“The quality of relationships, and not family structure, is what really counts.”
Many people have asked me whether I worry about my children being bullied or at least teased because they have two mums. My partner worries about this too. Me? Not so much. The evidence is pretty clear-cut on this one, and I am a scientist with very little imagination.
When I teach about non-traditional family forms (nice euphemism, don’t you think?), it’s hard to make it all that interesting. There is a slew of studies comparing children raised by lesbian couples with children raised in traditional mother-father families, and there are practically no differences in parenting or child outcomes.
Behind that headline, of course, are all the caveats that go along with non-experimental research. A true experimental design to test whether lesbian parenting is “damaging” to children would involve randomly allocating children to couples, whether they wanted children or not.

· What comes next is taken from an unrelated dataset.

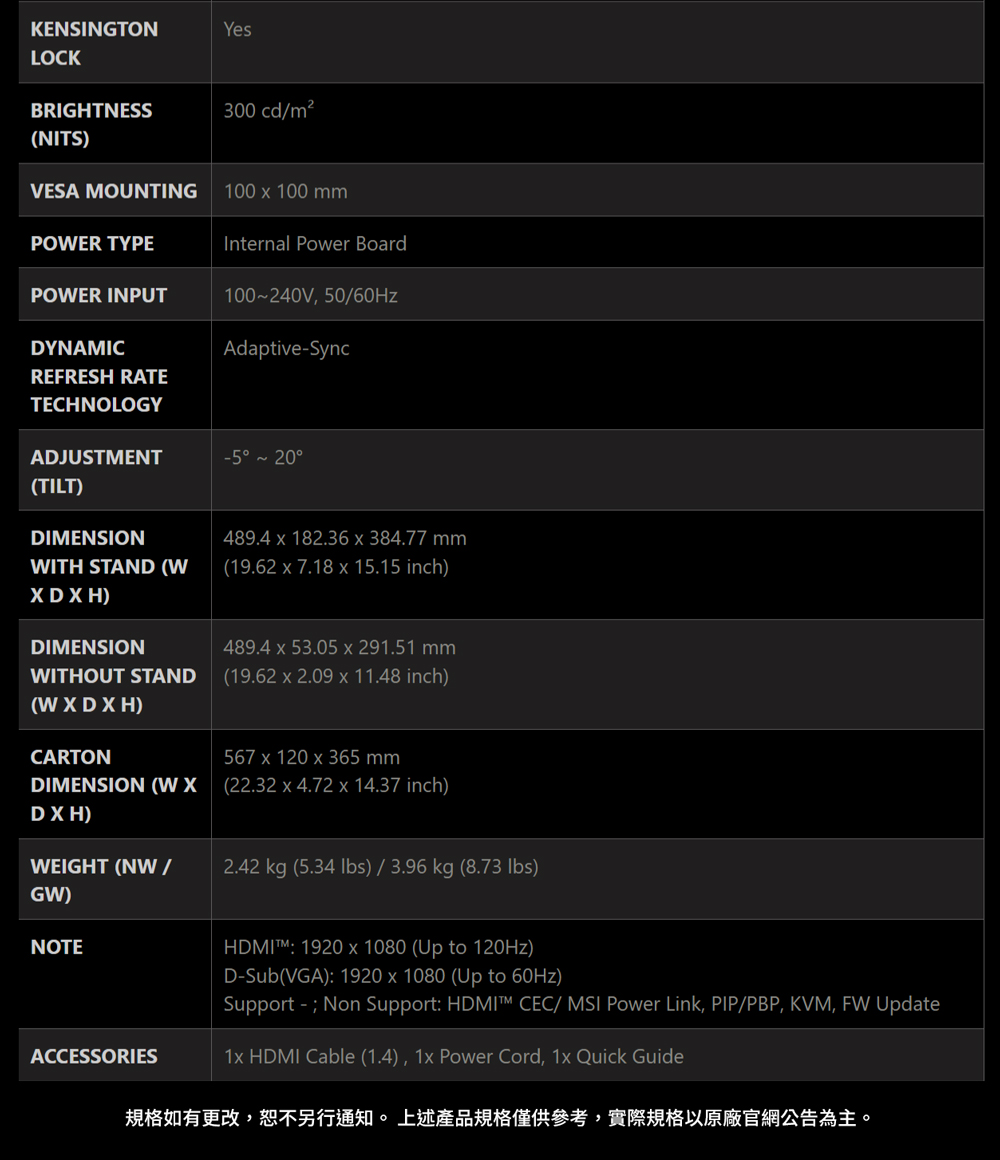The image size is (1000, 1160).
Task: Click the 489.4 x 182.36 x 384.77 mm dimension
Action: point(345,538)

Among straight couples, there is an element of this for some. Something like a third of children are unplanned. Not unwanted, but somewhat unexpected.
All children of lesbians are planned and (usually) paid for. This is a highly motivated group of parents. Many actively work to compensate for father absence. Most are careful to live in liberal, accepting communities. But when all is said and done, the kids are all right.
What about the mothers? Yep, it's pretty great. Except on Mothers Day. That was yesterday. There is no father to do the heavy lifting. Annoying.